- [Data to use]:

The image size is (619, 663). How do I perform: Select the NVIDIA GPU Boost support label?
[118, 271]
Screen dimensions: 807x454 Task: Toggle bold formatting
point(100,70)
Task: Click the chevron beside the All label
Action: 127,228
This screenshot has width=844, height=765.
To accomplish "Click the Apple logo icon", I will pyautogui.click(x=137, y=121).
--
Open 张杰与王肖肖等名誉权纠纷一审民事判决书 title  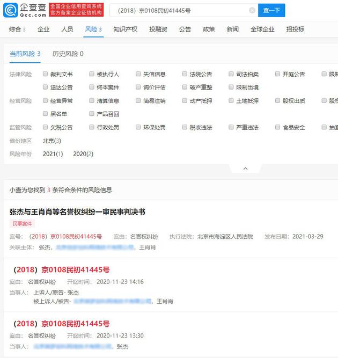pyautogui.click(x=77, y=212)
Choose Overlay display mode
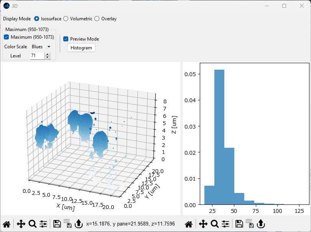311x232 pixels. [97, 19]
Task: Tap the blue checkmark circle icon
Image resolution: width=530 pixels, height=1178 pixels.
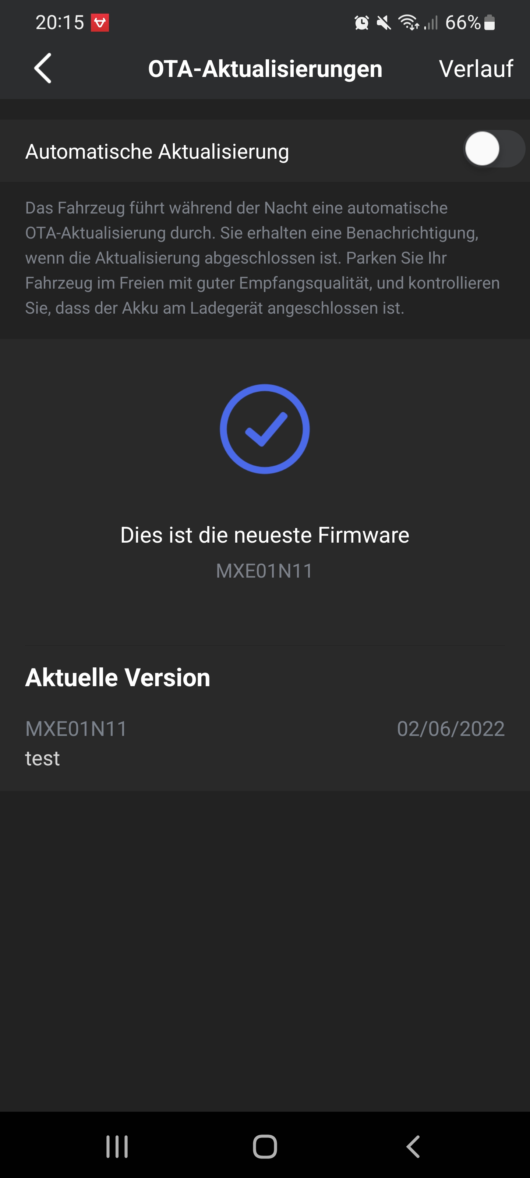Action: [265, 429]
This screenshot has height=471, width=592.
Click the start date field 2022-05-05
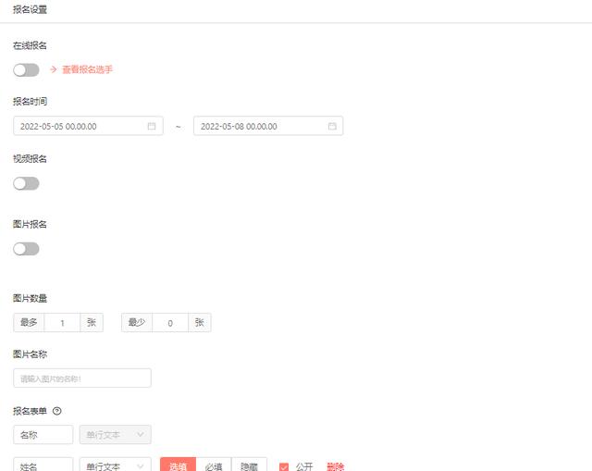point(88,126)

- [Exercise requirements]:
If a line of the records above contains the word "icon", count it; then give the total and nothing more.

- [Answer to this problem]:
2